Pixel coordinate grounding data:
--- START ---
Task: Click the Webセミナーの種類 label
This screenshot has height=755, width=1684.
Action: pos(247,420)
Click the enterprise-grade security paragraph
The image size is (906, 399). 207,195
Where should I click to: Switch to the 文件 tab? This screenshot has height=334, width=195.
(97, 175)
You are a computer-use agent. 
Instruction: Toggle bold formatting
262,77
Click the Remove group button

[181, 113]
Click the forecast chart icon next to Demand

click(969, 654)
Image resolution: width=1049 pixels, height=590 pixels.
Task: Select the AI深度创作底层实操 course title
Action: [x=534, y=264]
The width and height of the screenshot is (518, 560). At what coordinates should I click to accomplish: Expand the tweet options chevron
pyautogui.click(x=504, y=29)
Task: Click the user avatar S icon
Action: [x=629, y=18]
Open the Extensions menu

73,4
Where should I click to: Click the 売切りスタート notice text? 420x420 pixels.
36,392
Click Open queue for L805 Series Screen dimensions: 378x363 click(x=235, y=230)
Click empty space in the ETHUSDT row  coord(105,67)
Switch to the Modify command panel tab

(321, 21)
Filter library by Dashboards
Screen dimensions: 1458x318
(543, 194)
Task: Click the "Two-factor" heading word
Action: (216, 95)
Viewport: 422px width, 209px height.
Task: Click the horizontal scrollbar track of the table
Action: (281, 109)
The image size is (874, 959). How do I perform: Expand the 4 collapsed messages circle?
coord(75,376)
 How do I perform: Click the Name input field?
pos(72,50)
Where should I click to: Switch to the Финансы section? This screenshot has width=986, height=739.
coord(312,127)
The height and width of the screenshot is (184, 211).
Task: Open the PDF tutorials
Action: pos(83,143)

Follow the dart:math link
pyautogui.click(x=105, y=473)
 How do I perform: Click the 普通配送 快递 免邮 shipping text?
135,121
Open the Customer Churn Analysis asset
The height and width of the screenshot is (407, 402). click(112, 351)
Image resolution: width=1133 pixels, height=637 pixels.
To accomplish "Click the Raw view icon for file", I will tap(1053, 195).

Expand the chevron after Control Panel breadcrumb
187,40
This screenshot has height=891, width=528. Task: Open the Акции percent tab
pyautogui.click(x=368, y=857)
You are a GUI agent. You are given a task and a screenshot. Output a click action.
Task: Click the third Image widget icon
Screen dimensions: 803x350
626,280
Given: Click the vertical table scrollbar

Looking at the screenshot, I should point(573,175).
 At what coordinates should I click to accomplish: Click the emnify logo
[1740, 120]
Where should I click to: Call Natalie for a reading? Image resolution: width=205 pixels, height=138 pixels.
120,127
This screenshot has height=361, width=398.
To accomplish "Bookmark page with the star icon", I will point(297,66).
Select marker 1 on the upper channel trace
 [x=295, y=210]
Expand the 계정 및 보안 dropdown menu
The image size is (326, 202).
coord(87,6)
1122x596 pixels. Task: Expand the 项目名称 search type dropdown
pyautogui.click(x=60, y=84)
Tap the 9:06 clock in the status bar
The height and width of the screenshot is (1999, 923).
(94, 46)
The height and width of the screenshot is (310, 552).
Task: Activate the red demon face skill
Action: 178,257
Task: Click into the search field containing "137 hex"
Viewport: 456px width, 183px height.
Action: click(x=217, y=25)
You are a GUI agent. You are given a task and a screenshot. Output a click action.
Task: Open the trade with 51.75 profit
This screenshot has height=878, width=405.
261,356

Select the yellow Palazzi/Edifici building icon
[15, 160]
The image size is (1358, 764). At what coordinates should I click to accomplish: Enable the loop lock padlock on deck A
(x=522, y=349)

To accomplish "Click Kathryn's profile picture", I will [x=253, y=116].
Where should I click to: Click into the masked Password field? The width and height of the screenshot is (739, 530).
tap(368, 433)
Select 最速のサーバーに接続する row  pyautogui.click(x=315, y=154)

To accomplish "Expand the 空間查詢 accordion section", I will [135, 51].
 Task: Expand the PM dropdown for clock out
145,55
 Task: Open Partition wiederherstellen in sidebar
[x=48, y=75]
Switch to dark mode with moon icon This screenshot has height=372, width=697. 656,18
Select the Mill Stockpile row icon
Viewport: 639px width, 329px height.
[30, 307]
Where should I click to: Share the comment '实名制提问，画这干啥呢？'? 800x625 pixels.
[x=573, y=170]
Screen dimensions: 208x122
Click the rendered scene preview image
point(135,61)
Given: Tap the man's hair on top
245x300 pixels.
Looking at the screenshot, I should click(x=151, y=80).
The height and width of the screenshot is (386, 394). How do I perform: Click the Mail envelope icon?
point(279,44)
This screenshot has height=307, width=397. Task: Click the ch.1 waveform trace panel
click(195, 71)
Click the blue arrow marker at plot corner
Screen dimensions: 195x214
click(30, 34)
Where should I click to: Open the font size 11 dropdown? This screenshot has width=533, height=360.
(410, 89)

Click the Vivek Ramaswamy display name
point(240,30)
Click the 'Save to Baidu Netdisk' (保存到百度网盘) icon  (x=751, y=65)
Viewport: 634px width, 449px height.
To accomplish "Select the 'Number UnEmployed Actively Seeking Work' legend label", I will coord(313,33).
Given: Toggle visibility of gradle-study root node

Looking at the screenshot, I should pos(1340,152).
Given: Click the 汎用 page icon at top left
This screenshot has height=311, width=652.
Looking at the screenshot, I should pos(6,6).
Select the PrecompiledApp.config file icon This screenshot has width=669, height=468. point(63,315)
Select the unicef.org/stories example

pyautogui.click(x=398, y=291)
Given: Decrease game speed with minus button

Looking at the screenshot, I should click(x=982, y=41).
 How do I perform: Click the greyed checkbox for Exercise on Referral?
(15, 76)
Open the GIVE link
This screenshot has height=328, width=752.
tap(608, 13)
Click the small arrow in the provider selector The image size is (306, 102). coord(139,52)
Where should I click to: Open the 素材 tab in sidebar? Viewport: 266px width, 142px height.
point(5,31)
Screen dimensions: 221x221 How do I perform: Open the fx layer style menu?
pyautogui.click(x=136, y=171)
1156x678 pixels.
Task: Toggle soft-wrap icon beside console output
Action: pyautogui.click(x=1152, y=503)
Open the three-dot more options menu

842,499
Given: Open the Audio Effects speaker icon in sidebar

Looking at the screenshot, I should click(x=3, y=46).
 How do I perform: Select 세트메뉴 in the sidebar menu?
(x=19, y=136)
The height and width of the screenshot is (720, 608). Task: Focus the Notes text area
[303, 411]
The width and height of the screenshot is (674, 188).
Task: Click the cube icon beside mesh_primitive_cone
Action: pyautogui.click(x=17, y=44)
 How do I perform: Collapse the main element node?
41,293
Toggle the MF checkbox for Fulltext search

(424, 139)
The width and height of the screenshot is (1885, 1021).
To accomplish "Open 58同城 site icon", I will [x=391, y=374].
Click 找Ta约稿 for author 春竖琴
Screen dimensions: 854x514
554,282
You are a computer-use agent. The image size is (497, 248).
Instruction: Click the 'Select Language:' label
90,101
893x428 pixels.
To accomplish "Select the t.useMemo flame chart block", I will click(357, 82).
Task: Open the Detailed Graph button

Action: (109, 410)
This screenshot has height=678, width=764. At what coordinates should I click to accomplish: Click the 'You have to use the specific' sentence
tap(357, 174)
--- END ---
== The problem ==
Your reply should consist of the records, copied exactly.

== Solution to the exercise ==
Task: Click the Webセミナーの種類 label
This screenshot has height=755, width=1684.
Action: pos(247,420)
Click the enterprise-grade security paragraph
The image size is (906, 399). 207,195
Where should I click to: Switch to the 文件 tab? This screenshot has height=334, width=195.
(97, 175)
You are a computer-use agent. 
Instruction: Toggle bold formatting
262,77
Click the Remove group button

[181, 113]
Click the forecast chart icon next to Demand

click(969, 654)
Image resolution: width=1049 pixels, height=590 pixels.
Task: Select the AI深度创作底层实操 course title
Action: [x=534, y=264]
The width and height of the screenshot is (518, 560). At what coordinates should I click to accomplish: Expand the tweet options chevron
pyautogui.click(x=504, y=29)
Task: Click the user avatar S icon
Action: [x=629, y=18]
Open the Extensions menu

73,4
Where should I click to: Click the 売切りスタート notice text? 420x420 pixels.
36,392
Click Open queue for L805 Series Screen dimensions: 378x363 click(x=235, y=230)
Click empty space in the ETHUSDT row  coord(105,67)
Switch to the Modify command panel tab

(321, 21)
Filter library by Dashboards
Screen dimensions: 1458x318
(543, 194)
Task: Click the "Two-factor" heading word
Action: (216, 95)
Viewport: 422px width, 209px height.
Task: Click the horizontal scrollbar track of the table
Action: (281, 109)
The image size is (874, 959). How do I perform: Expand the 4 collapsed messages circle?
coord(75,376)
 How do I perform: Click the Name input field?
pos(72,50)
Where should I click to: Switch to the Финансы section? This screenshot has width=986, height=739.
coord(312,127)
The height and width of the screenshot is (184, 211).
Task: Open the PDF tutorials
Action: pos(83,143)

Follow the dart:math link
pyautogui.click(x=105, y=473)
 How do I perform: Click the 普通配送 快递 免邮 shipping text?
135,121
Open the Customer Churn Analysis asset
The height and width of the screenshot is (407, 402). click(112, 351)
Image resolution: width=1133 pixels, height=637 pixels.
To accomplish "Click the Raw view icon for file", I will tap(1053, 195).

Expand the chevron after Control Panel breadcrumb
187,40
This screenshot has height=891, width=528. Task: Open the Акции percent tab
pyautogui.click(x=368, y=857)
You are a GUI agent. You are given a task and a screenshot. Output a click action.
Task: Click the third Image widget icon
Screen dimensions: 803x350
626,280
Given: Click the vertical table scrollbar

Looking at the screenshot, I should point(573,175).
 At what coordinates should I click to accomplish: Click the emnify logo
[1740, 120]
Where should I click to: Call Natalie for a reading? Image resolution: width=205 pixels, height=138 pixels.
120,127
This screenshot has height=361, width=398.
To accomplish "Bookmark page with the star icon", I will point(297,66).
Select marker 1 on the upper channel trace
 [x=295, y=210]
Expand the 계정 및 보안 dropdown menu
The image size is (326, 202).
coord(87,6)
1122x596 pixels. Task: Expand the 项目名称 search type dropdown
pyautogui.click(x=60, y=84)
Tap the 9:06 clock in the status bar
The height and width of the screenshot is (1999, 923).
(94, 46)
The height and width of the screenshot is (310, 552).
Task: Activate the red demon face skill
Action: 178,257
Task: Click into the search field containing "137 hex"
Viewport: 456px width, 183px height.
Action: click(x=217, y=25)
You are a GUI agent. You are given a task and a screenshot. Output a click action.
Task: Open the trade with 51.75 profit
This screenshot has height=878, width=405.
261,356

Select the yellow Palazzi/Edifici building icon
[15, 160]
The image size is (1358, 764). At what coordinates should I click to accomplish: Enable the loop lock padlock on deck A
(x=522, y=349)

To accomplish "Click Kathryn's profile picture", I will [x=253, y=116].
Where should I click to: Click into the masked Password field? The width and height of the screenshot is (739, 530).
tap(368, 433)
Select 最速のサーバーに接続する row  pyautogui.click(x=315, y=154)

To accomplish "Expand the 空間查詢 accordion section", I will [135, 51].
 Task: Expand the PM dropdown for clock out
145,55
 Task: Open Partition wiederherstellen in sidebar
[x=48, y=75]
Switch to dark mode with moon icon This screenshot has height=372, width=697. 656,18
Select the Mill Stockpile row icon
Viewport: 639px width, 329px height.
[30, 307]
Where should I click to: Share the comment '实名制提问，画这干啥呢？'? 800x625 pixels.
[x=573, y=170]
Screen dimensions: 208x122
Click the rendered scene preview image
point(135,61)
Given: Tap the man's hair on top
245x300 pixels.
Looking at the screenshot, I should click(x=151, y=80).
The height and width of the screenshot is (386, 394). How do I perform: Click the Mail envelope icon?
point(279,44)
This screenshot has height=307, width=397. Task: Click the ch.1 waveform trace panel
click(195, 71)
Click the blue arrow marker at plot corner
Screen dimensions: 195x214
click(30, 34)
Where should I click to: Open the font size 11 dropdown? This screenshot has width=533, height=360.
(410, 89)

Click the Vivek Ramaswamy display name
point(240,30)
Click the 'Save to Baidu Netdisk' (保存到百度网盘) icon  (x=751, y=65)
Viewport: 634px width, 449px height.
To accomplish "Select the 'Number UnEmployed Actively Seeking Work' legend label", I will coord(313,33).
Given: Toggle visibility of gradle-study root node

Looking at the screenshot, I should pos(1340,152).
Given: Click the 汎用 page icon at top left
This screenshot has height=311, width=652.
Looking at the screenshot, I should pos(6,6).
Select the PrecompiledApp.config file icon This screenshot has width=669, height=468. point(63,315)
Select the unicef.org/stories example

pyautogui.click(x=398, y=291)
Given: Decrease game speed with minus button

Looking at the screenshot, I should click(x=982, y=41).
 How do I perform: Click the greyed checkbox for Exercise on Referral?
(15, 76)
Open the GIVE link
This screenshot has height=328, width=752.
tap(608, 13)
Click the small arrow in the provider selector The image size is (306, 102). coord(139,52)
Where should I click to: Open the 素材 tab in sidebar? Viewport: 266px width, 142px height.
point(5,31)
Screen dimensions: 221x221 How do I perform: Open the fx layer style menu?
pyautogui.click(x=136, y=171)
1156x678 pixels.
Task: Toggle soft-wrap icon beside console output
Action: pyautogui.click(x=1152, y=503)
Open the three-dot more options menu

842,499
Given: Open the Audio Effects speaker icon in sidebar

Looking at the screenshot, I should click(x=3, y=46).
 How do I perform: Select 세트메뉴 in the sidebar menu?
(x=19, y=136)
The height and width of the screenshot is (720, 608). Task: Focus the Notes text area
[303, 411]
The width and height of the screenshot is (674, 188).
Task: Click the cube icon beside mesh_primitive_cone
Action: pyautogui.click(x=17, y=44)
 How do I perform: Collapse the main element node?
41,293
Toggle the MF checkbox for Fulltext search

(424, 139)
The width and height of the screenshot is (1885, 1021).
To accomplish "Open 58同城 site icon", I will [x=391, y=374].
Click 找Ta约稿 for author 春竖琴
Screen dimensions: 854x514
554,282
You are a computer-use agent. The image size is (497, 248).
Instruction: Click the 'Select Language:' label
90,101
893x428 pixels.
To accomplish "Select the t.useMemo flame chart block", I will click(357, 82).
Task: Open the Detailed Graph button

Action: (109, 410)
This screenshot has height=678, width=764. At what coordinates should I click to accomplish: Click the 'You have to use the specific' sentence
tap(357, 174)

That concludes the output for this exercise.